Some consumers are going to loan sharks to fund purchases for items including new televisions, overseas vacations or expensive clothing.

In mid-2007, Donna Ockerby, a 45-year-old auxiliary nurse in Manchester in northern England, turned to a local loan shark after her hours were cut at work. She borrowed £700 from Johnny “Boy” Kiely to help pay for a wedding dress.

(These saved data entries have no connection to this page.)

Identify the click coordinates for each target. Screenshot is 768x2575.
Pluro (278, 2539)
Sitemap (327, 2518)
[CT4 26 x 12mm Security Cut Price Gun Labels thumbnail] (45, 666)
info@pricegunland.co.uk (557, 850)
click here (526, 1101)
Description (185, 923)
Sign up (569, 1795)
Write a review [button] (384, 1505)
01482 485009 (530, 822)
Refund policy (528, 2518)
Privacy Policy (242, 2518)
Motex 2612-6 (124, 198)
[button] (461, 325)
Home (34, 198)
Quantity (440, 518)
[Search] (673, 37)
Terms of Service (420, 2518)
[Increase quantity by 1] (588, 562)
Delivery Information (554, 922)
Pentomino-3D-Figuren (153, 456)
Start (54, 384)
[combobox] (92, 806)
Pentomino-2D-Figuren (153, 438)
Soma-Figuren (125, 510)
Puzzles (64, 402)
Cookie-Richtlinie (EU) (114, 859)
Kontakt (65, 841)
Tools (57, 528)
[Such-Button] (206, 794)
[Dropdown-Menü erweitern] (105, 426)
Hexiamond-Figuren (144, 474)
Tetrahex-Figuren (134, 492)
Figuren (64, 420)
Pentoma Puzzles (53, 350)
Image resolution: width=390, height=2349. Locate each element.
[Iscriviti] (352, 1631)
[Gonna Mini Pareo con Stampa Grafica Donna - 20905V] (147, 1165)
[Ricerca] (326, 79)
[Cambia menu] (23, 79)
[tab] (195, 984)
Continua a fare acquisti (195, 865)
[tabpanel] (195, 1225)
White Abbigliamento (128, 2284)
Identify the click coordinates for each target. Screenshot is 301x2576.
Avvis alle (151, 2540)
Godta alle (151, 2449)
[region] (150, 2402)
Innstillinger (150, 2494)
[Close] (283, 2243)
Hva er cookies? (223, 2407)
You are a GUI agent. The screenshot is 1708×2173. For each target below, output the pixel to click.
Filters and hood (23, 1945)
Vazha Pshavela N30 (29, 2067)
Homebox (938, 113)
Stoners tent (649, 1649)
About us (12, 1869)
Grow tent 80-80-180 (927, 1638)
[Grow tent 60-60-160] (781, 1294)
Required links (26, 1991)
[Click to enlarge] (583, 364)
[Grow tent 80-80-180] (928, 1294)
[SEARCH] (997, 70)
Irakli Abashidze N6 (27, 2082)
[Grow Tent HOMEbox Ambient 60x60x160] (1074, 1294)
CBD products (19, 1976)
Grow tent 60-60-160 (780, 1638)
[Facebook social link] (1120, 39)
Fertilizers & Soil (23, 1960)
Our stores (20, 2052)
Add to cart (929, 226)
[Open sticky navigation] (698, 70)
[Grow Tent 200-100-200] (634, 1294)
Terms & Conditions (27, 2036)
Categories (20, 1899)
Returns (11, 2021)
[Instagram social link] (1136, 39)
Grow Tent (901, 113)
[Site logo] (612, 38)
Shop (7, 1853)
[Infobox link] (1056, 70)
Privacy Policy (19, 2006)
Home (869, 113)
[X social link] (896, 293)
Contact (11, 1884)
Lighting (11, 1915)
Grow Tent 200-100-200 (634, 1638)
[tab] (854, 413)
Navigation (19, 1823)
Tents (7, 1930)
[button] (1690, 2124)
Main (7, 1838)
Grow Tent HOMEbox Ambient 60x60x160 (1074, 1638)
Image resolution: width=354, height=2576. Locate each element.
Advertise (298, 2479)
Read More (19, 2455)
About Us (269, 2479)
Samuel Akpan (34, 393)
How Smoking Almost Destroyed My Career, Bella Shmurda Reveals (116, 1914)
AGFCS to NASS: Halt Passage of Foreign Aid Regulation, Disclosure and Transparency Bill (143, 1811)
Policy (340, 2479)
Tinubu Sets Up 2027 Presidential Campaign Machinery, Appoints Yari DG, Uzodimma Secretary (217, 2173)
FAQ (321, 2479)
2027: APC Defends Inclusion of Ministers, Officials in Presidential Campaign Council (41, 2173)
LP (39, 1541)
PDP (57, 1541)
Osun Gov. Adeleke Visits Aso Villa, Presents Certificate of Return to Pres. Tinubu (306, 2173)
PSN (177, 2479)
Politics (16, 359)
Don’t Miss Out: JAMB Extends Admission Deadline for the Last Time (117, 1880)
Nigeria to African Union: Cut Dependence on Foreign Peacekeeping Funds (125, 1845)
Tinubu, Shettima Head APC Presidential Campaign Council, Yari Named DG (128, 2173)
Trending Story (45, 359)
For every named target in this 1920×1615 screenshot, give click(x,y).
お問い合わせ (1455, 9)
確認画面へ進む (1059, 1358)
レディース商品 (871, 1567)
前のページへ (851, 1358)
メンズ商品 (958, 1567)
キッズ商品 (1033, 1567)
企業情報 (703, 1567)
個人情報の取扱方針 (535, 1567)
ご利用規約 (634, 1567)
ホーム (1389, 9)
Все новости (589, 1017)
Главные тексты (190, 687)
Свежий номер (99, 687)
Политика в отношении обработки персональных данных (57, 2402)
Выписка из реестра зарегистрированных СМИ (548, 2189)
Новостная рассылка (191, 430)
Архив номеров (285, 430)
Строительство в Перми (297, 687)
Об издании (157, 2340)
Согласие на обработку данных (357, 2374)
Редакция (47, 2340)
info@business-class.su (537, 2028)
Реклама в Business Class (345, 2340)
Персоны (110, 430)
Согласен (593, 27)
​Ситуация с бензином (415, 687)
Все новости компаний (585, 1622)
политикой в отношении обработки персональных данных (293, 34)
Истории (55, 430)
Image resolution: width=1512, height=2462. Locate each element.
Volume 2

Mr. Kiely, who charged interest rates of up to 2,437%, was jailed earlier this summer for five years for offenses including blackmail and illegal money lending. Ms. Ockerby now lives in a one-bedroom apartment on government benefits. She was moved out of her childhood home by police to protect her. Ms. Ockerby, who says she is on antidepressants, says the decisions to borrow from a loan shark ruined her life.

I’m sorry Ms. Ockerby but you are a financial idiot who deserved to pay the market rate of 2,437% interest.  Did you ever hear of “if you can’t afford it don’t buy it”?  What was the problem with buying or renting a used wedding dress for a fraction of the cost?  Johnny “Boy” Kiely risked his capital, is now in jail and out his £700.  Johnny “Boy” did not ruin your life – you did.